** start **
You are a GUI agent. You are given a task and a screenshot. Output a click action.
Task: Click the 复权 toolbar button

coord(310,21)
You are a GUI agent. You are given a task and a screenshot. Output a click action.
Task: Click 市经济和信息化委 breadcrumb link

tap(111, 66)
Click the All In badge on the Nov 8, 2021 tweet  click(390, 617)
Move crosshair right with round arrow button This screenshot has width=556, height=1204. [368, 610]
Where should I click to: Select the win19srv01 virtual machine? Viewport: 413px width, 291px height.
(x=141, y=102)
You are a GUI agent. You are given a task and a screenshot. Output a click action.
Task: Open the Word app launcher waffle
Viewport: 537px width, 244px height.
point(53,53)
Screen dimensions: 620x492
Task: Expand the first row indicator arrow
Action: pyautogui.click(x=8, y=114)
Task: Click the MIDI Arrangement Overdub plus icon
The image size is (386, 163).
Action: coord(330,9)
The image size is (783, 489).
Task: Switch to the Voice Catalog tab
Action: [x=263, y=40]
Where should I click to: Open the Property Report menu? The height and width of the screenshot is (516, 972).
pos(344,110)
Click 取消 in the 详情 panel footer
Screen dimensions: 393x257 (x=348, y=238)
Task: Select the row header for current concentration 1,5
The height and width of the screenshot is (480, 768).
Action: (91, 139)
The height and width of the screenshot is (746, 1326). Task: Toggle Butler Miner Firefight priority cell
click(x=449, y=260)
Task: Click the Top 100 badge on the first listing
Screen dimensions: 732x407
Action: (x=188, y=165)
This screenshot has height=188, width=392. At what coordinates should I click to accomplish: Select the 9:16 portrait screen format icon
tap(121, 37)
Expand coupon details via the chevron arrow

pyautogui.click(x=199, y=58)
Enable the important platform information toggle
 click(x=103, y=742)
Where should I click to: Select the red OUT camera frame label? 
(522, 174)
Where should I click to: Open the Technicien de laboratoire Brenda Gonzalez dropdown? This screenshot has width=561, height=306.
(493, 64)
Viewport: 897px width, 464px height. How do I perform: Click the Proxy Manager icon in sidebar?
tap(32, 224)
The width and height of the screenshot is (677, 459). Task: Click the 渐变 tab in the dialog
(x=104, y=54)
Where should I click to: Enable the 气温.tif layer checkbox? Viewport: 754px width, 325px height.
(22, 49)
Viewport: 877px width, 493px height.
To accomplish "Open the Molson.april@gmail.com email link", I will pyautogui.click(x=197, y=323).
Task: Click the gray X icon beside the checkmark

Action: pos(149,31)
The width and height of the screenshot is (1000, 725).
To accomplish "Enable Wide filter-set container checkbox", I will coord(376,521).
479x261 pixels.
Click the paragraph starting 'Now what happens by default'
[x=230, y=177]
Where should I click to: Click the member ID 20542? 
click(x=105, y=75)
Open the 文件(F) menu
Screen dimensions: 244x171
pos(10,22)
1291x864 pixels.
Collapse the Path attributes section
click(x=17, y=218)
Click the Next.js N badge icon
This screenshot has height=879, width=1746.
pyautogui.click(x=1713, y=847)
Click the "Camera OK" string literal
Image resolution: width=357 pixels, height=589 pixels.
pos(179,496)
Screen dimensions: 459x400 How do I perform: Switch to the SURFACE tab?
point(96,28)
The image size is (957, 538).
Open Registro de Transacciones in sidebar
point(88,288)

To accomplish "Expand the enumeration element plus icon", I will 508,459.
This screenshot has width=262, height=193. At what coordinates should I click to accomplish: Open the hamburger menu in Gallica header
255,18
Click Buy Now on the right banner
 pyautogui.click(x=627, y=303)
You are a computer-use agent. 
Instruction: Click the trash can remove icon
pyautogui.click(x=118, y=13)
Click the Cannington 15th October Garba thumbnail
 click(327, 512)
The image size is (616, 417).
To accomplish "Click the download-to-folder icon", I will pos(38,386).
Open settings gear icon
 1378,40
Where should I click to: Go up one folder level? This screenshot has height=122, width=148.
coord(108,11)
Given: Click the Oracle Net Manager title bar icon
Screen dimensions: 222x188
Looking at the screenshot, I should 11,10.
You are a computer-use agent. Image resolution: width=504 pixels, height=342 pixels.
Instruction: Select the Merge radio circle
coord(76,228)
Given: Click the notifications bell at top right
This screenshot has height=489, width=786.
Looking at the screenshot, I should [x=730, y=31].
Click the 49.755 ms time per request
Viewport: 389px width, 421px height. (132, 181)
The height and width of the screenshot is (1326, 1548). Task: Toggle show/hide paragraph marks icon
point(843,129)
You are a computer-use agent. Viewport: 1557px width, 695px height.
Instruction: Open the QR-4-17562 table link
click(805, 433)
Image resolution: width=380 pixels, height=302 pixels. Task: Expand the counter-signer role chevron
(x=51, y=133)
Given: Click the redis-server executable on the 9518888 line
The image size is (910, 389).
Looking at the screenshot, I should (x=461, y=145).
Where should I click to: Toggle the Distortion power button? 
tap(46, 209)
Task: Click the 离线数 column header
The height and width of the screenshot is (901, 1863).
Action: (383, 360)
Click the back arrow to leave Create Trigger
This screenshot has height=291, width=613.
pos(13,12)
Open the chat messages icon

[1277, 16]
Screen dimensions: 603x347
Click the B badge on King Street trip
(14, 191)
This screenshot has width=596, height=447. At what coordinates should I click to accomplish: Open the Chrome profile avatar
** end **
• _REQUIREMENTS_
Reproduce the lines above word for word, everything from the line containing "Where should I click to: Go" down to the line containing "Viewport: 389px width, 421px", with both of those lines included.

• _SOLUTION FOR THIS TASK_
Where should I click to: Go up one folder level? This screenshot has height=122, width=148.
coord(108,11)
Given: Click the Oracle Net Manager title bar icon
Screen dimensions: 222x188
Looking at the screenshot, I should 11,10.
You are a computer-use agent. Image resolution: width=504 pixels, height=342 pixels.
Instruction: Select the Merge radio circle
coord(76,228)
Given: Click the notifications bell at top right
This screenshot has height=489, width=786.
Looking at the screenshot, I should [x=730, y=31].
Click the 49.755 ms time per request
Viewport: 389px width, 421px height. (132, 181)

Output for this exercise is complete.